Reproduce the stored items word for word, starting at the line that contains "has width=1055, height=939." and continuing through the end of the entries, with both ends included. Leave the pictures out of your answer.
══ Provided records
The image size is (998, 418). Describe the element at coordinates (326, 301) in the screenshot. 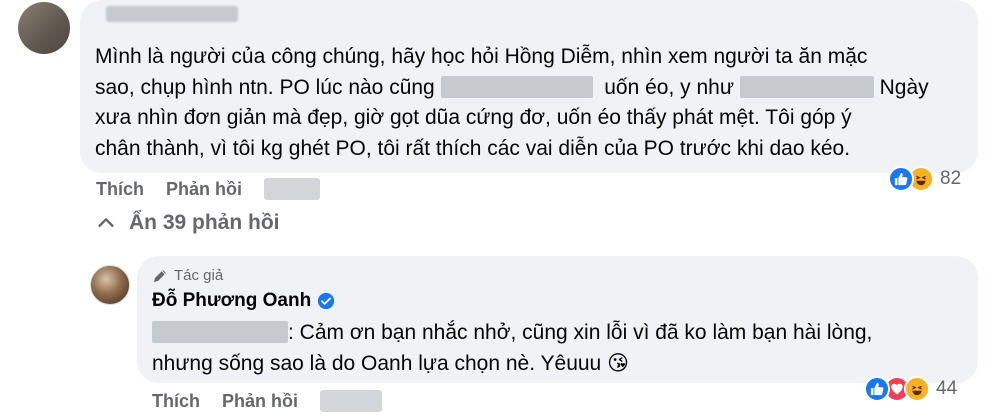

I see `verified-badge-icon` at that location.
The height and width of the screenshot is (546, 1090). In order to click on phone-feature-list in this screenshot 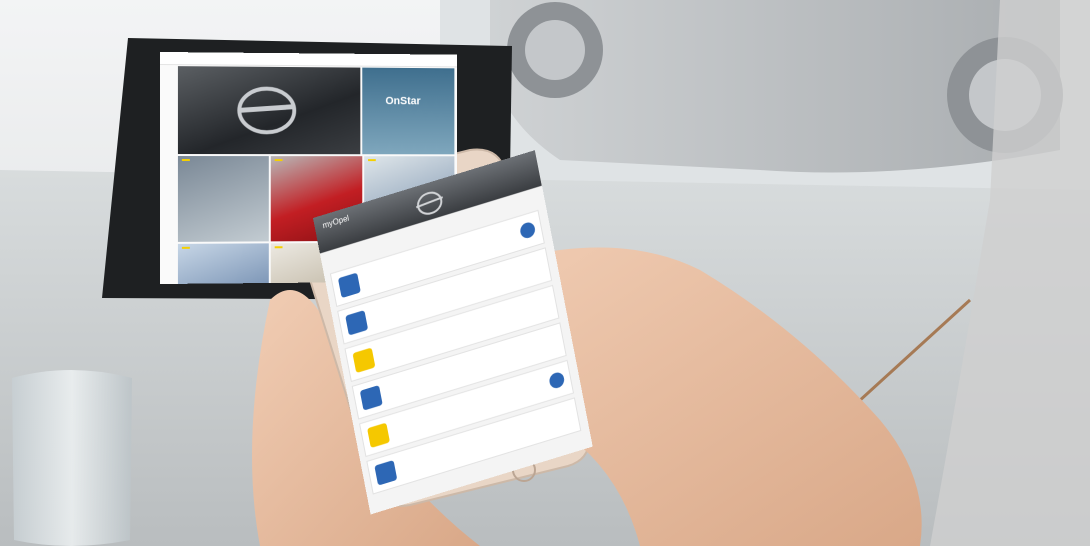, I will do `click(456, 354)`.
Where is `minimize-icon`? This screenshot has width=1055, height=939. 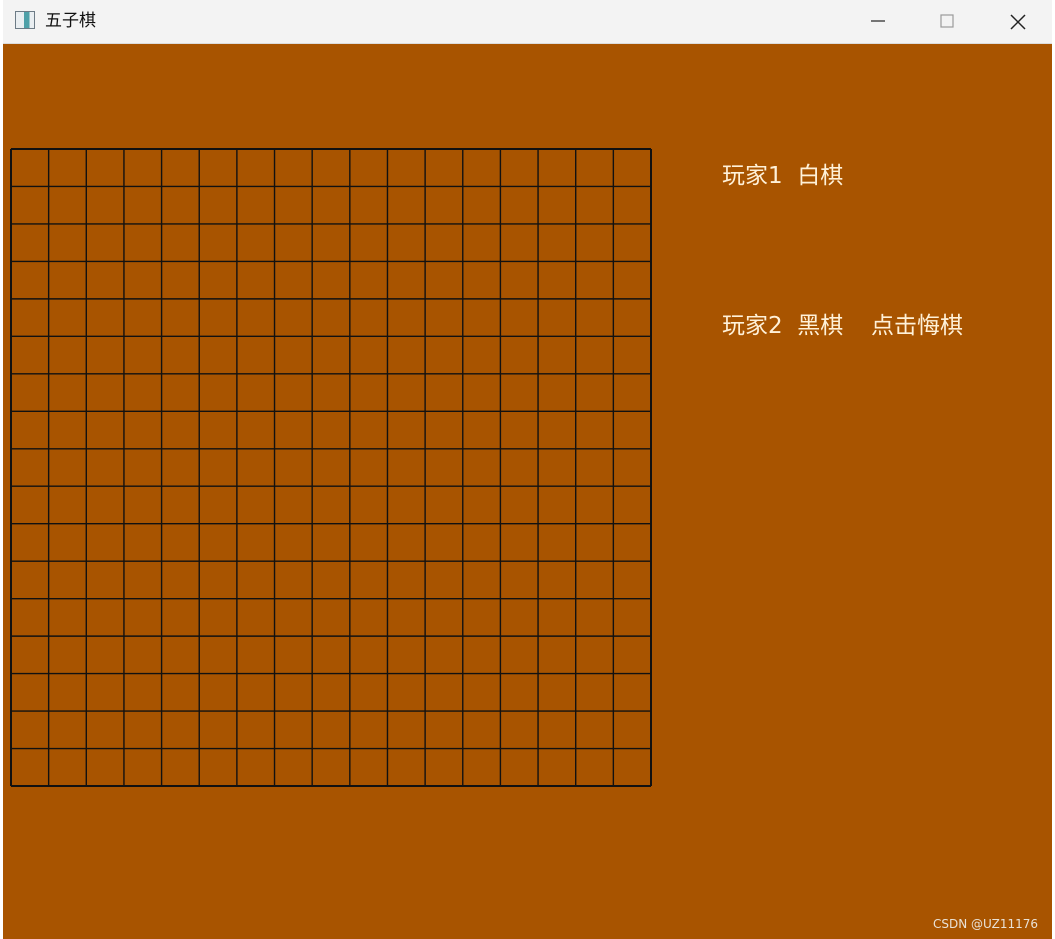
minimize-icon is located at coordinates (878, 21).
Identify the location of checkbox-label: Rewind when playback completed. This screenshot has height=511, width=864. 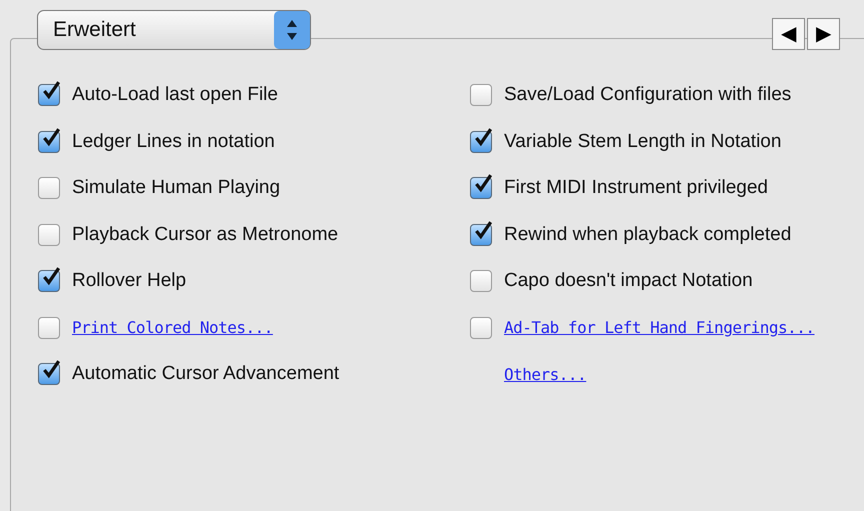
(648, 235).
════
• Answer to this task:
Where is `minimize-icon`? This screenshot has width=1055, height=939. 
minimize-icon is located at coordinates (878, 21).
Identify the location of checkbox-label: Rewind when playback completed. This screenshot has height=511, width=864. 
(648, 235).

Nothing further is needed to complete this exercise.